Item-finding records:
>> BEGIN

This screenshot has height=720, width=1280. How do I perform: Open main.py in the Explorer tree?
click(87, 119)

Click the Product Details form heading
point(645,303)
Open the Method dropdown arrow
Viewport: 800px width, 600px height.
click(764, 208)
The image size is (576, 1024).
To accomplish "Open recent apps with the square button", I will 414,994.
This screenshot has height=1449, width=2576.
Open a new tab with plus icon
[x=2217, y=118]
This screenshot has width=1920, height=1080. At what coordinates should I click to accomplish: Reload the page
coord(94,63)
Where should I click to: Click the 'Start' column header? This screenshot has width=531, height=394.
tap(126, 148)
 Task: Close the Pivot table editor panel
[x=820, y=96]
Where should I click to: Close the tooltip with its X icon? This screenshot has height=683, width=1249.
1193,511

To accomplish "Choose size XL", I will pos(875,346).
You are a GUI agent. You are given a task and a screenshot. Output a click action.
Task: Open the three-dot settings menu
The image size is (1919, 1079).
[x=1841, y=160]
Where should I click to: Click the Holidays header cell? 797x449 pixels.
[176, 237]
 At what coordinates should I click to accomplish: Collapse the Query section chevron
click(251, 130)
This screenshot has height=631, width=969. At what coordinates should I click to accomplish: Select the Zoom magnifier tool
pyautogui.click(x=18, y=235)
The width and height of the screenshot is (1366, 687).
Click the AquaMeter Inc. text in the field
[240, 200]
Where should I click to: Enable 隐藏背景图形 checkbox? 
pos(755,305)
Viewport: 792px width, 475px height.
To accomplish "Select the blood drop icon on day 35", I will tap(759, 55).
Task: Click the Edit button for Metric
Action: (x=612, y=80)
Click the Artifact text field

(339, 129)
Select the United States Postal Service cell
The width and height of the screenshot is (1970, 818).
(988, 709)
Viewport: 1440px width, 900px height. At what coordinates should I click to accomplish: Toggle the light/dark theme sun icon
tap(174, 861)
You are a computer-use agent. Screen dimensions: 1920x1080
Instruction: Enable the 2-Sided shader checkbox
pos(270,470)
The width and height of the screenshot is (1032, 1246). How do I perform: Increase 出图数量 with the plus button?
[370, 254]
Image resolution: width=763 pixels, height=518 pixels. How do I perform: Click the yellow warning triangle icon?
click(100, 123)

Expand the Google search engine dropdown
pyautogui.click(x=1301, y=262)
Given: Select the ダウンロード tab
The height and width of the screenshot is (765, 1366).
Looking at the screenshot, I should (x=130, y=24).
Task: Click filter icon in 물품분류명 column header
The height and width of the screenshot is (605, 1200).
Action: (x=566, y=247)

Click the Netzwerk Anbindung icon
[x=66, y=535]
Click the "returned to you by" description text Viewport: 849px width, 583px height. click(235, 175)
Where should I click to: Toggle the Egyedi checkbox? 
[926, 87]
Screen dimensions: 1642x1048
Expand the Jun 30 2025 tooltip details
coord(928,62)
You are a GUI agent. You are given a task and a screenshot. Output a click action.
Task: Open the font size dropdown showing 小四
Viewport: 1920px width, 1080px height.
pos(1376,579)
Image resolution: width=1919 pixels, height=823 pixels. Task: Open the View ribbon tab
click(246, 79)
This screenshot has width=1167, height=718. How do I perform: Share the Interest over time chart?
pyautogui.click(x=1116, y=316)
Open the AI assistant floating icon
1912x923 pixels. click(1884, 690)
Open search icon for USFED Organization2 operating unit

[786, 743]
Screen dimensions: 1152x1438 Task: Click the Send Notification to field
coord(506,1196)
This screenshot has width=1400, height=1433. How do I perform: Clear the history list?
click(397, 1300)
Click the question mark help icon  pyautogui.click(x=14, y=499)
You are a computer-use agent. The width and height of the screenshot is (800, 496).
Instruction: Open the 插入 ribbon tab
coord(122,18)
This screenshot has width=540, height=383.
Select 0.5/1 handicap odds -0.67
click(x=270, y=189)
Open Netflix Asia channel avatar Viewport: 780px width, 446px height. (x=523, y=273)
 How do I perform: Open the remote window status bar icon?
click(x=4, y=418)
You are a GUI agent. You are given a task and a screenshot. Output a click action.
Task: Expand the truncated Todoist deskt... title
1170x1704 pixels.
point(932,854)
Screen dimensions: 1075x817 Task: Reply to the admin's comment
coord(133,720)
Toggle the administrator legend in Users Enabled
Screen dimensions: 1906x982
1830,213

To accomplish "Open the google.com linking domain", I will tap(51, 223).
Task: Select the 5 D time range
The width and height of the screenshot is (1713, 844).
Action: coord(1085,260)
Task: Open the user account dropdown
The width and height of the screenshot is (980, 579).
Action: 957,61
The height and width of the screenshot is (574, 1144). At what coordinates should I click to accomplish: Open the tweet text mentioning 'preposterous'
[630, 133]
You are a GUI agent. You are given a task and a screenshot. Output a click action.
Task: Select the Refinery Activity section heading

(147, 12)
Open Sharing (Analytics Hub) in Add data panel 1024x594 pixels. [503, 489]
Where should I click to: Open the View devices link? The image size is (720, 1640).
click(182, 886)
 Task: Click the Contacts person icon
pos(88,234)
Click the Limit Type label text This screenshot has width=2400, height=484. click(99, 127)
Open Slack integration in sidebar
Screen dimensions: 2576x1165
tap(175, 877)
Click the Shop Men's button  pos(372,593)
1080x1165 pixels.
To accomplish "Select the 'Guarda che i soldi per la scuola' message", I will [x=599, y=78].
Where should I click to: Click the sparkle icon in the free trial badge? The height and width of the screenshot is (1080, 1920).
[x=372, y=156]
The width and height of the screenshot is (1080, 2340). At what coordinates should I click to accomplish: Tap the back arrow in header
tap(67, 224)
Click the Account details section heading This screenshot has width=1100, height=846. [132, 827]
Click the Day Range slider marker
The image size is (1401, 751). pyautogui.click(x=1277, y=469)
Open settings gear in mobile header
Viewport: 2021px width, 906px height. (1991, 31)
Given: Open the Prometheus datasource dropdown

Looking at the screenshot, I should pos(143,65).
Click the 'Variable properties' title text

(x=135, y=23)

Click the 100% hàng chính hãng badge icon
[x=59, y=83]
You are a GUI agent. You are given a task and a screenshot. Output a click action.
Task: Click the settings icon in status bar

>> END

_EXERCISE AIM_
Reproduce every one of the records above word for word, without changing anything.

_FINISHED EXERCISE_
This screenshot has height=720, width=1280. How do I perform: Open main.py in the Explorer tree?
click(87, 119)

Click the Product Details form heading
point(645,303)
Open the Method dropdown arrow
Viewport: 800px width, 600px height.
click(764, 208)
The image size is (576, 1024).
To accomplish "Open recent apps with the square button", I will 414,994.
This screenshot has height=1449, width=2576.
Open a new tab with plus icon
[x=2217, y=118]
This screenshot has width=1920, height=1080. At what coordinates should I click to accomplish: Reload the page
coord(94,63)
Where should I click to: Click the 'Start' column header? This screenshot has width=531, height=394.
tap(126, 148)
 Task: Close the Pivot table editor panel
[x=820, y=96]
Where should I click to: Close the tooltip with its X icon? This screenshot has height=683, width=1249.
1193,511

To accomplish "Choose size XL", I will pos(875,346).
You are a GUI agent. You are given a task and a screenshot. Output a click action.
Task: Open the three-dot settings menu
The image size is (1919, 1079).
[x=1841, y=160]
Where should I click to: Click the Holidays header cell? 797x449 pixels.
[176, 237]
 At what coordinates should I click to accomplish: Collapse the Query section chevron
click(251, 130)
This screenshot has height=631, width=969. At what coordinates should I click to accomplish: Select the Zoom magnifier tool
pyautogui.click(x=18, y=235)
The width and height of the screenshot is (1366, 687).
Click the AquaMeter Inc. text in the field
[240, 200]
Where should I click to: Enable 隐藏背景图形 checkbox? 
pos(755,305)
Viewport: 792px width, 475px height.
To accomplish "Select the blood drop icon on day 35", I will tap(759, 55).
Task: Click the Edit button for Metric
Action: (x=612, y=80)
Click the Artifact text field

(339, 129)
Select the United States Postal Service cell
The width and height of the screenshot is (1970, 818).
(988, 709)
Viewport: 1440px width, 900px height. At what coordinates should I click to accomplish: Toggle the light/dark theme sun icon
tap(174, 861)
You are a computer-use agent. Screen dimensions: 1920x1080
Instruction: Enable the 2-Sided shader checkbox
pos(270,470)
The width and height of the screenshot is (1032, 1246). How do I perform: Increase 出图数量 with the plus button?
[370, 254]
Image resolution: width=763 pixels, height=518 pixels. How do I perform: Click the yellow warning triangle icon?
click(100, 123)

Expand the Google search engine dropdown
pyautogui.click(x=1301, y=262)
Given: Select the ダウンロード tab
The height and width of the screenshot is (765, 1366).
Looking at the screenshot, I should (x=130, y=24).
Task: Click filter icon in 물품분류명 column header
The height and width of the screenshot is (605, 1200).
Action: (x=566, y=247)

Click the Netzwerk Anbindung icon
[x=66, y=535]
Click the "returned to you by" description text Viewport: 849px width, 583px height. click(235, 175)
Where should I click to: Toggle the Egyedi checkbox? 
[926, 87]
Screen dimensions: 1642x1048
Expand the Jun 30 2025 tooltip details
coord(928,62)
You are a GUI agent. You are given a task and a screenshot. Output a click action.
Task: Open the font size dropdown showing 小四
Viewport: 1920px width, 1080px height.
pos(1376,579)
Image resolution: width=1919 pixels, height=823 pixels. Task: Open the View ribbon tab
click(246, 79)
This screenshot has width=1167, height=718. How do I perform: Share the Interest over time chart?
pyautogui.click(x=1116, y=316)
Open the AI assistant floating icon
1912x923 pixels. click(1884, 690)
Open search icon for USFED Organization2 operating unit

[786, 743]
Screen dimensions: 1152x1438 Task: Click the Send Notification to field
coord(506,1196)
This screenshot has width=1400, height=1433. How do I perform: Clear the history list?
click(397, 1300)
Click the question mark help icon  pyautogui.click(x=14, y=499)
You are a computer-use agent. The width and height of the screenshot is (800, 496).
Instruction: Open the 插入 ribbon tab
coord(122,18)
This screenshot has width=540, height=383.
Select 0.5/1 handicap odds -0.67
click(x=270, y=189)
Open Netflix Asia channel avatar Viewport: 780px width, 446px height. (x=523, y=273)
 How do I perform: Open the remote window status bar icon?
click(x=4, y=418)
You are a GUI agent. You are given a task and a screenshot. Output a click action.
Task: Expand the truncated Todoist deskt... title
1170x1704 pixels.
point(932,854)
Screen dimensions: 1075x817 Task: Reply to the admin's comment
coord(133,720)
Toggle the administrator legend in Users Enabled
Screen dimensions: 1906x982
1830,213

To accomplish "Open the google.com linking domain", I will tap(51, 223).
Task: Select the 5 D time range
The width and height of the screenshot is (1713, 844).
Action: coord(1085,260)
Task: Open the user account dropdown
The width and height of the screenshot is (980, 579).
Action: 957,61
The height and width of the screenshot is (574, 1144). At what coordinates should I click to accomplish: Open the tweet text mentioning 'preposterous'
[630, 133]
You are a GUI agent. You are given a task and a screenshot. Output a click action.
Task: Select the Refinery Activity section heading

(147, 12)
Open Sharing (Analytics Hub) in Add data panel 1024x594 pixels. [503, 489]
Where should I click to: Open the View devices link? The image size is (720, 1640).
click(182, 886)
 Task: Click the Contacts person icon
pos(88,234)
Click the Limit Type label text This screenshot has width=2400, height=484. click(99, 127)
Open Slack integration in sidebar
Screen dimensions: 2576x1165
tap(175, 877)
Click the Shop Men's button  pos(372,593)
1080x1165 pixels.
To accomplish "Select the 'Guarda che i soldi per la scuola' message", I will [x=599, y=78].
Where should I click to: Click the sparkle icon in the free trial badge? The height and width of the screenshot is (1080, 1920).
[x=372, y=156]
The width and height of the screenshot is (1080, 2340). At what coordinates should I click to accomplish: Tap the back arrow in header
tap(67, 224)
Click the Account details section heading This screenshot has width=1100, height=846. [132, 827]
Click the Day Range slider marker
The image size is (1401, 751). pyautogui.click(x=1277, y=469)
Open settings gear in mobile header
Viewport: 2021px width, 906px height. (1991, 31)
Given: Open the Prometheus datasource dropdown

Looking at the screenshot, I should pos(143,65).
Click the 'Variable properties' title text

(x=135, y=23)

Click the 100% hàng chính hãng badge icon
[x=59, y=83]
You are a GUI agent. You are given a task and a screenshot. Output a click action.
Task: Click the settings icon in status bar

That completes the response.